When the container is running, we see two PID namespaces, one for the host processes and one for the container process.
ubuntu@sbh:~$ sudo lsns -t pid
NS TYPE NPROCS PID USER COMMAND
4026531836 pid 123 1 root /sbin/init
4026532218 pid 1 6593 root bash
When the container is stopped and removed, we see only one PID namespace, as the container namespace is removed:
ubuntu@sbh:~$ sudo lsns -t pid
NS TYPE NPROCS PID USER COMMAND
4026531836 pid 126 1 root /sbin/init
We can also create our own namespaces and run processes inside them. To do so, we can use the unshare command, because we no longer want to ‘share’ the namespace with the rest of the system.
Let’s create a UTS namespace for a new process and try to simulate the behavior we saw on the docker container. I will open two terminal sessions and call them ‘terminal 1’ and ‘terminal 2’. We will run a process with our new namespace in terminal 2.
In terminal 2, let’s execute the unshare command to run a bash process with uts namespace unshared from the parent:
root@sbh:/home/ubuntu# hostname newname
root@sbh:/home/ubuntu# hostname
newname
We see that the hostname has changed for this process.
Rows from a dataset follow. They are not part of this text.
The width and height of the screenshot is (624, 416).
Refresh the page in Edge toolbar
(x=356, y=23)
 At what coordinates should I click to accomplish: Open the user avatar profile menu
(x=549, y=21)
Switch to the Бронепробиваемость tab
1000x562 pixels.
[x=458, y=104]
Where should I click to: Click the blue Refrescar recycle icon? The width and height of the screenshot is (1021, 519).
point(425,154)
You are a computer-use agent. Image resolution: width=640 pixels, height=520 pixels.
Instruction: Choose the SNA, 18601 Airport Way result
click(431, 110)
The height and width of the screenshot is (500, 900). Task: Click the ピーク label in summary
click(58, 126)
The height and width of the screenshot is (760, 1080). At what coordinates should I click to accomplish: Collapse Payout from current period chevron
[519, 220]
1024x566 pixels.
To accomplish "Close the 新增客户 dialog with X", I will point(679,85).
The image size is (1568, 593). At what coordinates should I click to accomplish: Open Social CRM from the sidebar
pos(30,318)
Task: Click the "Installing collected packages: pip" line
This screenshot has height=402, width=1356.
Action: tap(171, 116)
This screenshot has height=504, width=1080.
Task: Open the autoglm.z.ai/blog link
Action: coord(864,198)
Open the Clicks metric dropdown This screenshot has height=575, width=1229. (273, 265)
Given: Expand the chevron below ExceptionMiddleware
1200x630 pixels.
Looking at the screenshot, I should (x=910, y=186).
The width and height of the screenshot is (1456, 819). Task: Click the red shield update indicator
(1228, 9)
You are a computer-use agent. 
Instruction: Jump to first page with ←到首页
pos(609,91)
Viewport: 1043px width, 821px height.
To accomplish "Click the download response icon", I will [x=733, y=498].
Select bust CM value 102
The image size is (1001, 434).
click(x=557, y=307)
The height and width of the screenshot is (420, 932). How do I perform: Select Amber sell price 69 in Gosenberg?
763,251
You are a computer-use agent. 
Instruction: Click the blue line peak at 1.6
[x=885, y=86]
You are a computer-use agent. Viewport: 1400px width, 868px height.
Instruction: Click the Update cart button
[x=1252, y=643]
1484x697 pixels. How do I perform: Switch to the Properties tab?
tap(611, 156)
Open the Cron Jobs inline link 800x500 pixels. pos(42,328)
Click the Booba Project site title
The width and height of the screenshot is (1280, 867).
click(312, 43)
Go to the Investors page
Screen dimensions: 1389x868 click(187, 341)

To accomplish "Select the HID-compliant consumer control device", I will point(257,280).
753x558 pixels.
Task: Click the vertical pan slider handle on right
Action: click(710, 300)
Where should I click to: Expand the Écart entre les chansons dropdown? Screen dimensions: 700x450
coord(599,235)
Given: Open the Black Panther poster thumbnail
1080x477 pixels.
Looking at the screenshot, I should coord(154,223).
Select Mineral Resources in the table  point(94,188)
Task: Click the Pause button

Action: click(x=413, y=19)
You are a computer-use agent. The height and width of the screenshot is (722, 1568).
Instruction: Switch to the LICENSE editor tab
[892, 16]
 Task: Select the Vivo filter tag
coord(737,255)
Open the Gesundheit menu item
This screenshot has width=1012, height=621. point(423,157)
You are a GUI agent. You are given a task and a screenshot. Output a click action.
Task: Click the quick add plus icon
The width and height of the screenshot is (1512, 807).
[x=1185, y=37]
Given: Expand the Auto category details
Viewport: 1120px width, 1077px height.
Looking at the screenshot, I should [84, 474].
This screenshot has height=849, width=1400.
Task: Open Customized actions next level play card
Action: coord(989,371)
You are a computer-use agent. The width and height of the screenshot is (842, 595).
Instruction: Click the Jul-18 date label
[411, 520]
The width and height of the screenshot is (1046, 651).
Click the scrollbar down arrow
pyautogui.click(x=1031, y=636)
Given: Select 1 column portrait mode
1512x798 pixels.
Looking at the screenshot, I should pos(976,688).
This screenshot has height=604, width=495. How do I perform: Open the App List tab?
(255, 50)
In terminal 1, where the shell is in the host’s original UTS namespace, the hostname is the same as before:
ubuntu@sbh:~$ hostname
sbh
In terminal 2, we can exit the unshared bash process to see that the hostname is again sbh. This is akin to getting out of the container shell and into the host shell.
root@sbh:/home/ubuntu# exit
exit
ubuntu@sbh:~$ hostname
sbh
This was a very brief introduction to namespaces. We can build on top of this to create namespaces of other types to make our process more and more like the docker container that we ran in the beginning. For more details, you may refer to Chapter 4 — Container Isolation of the book Container Security. In fact, I highly recommend going through the entire book.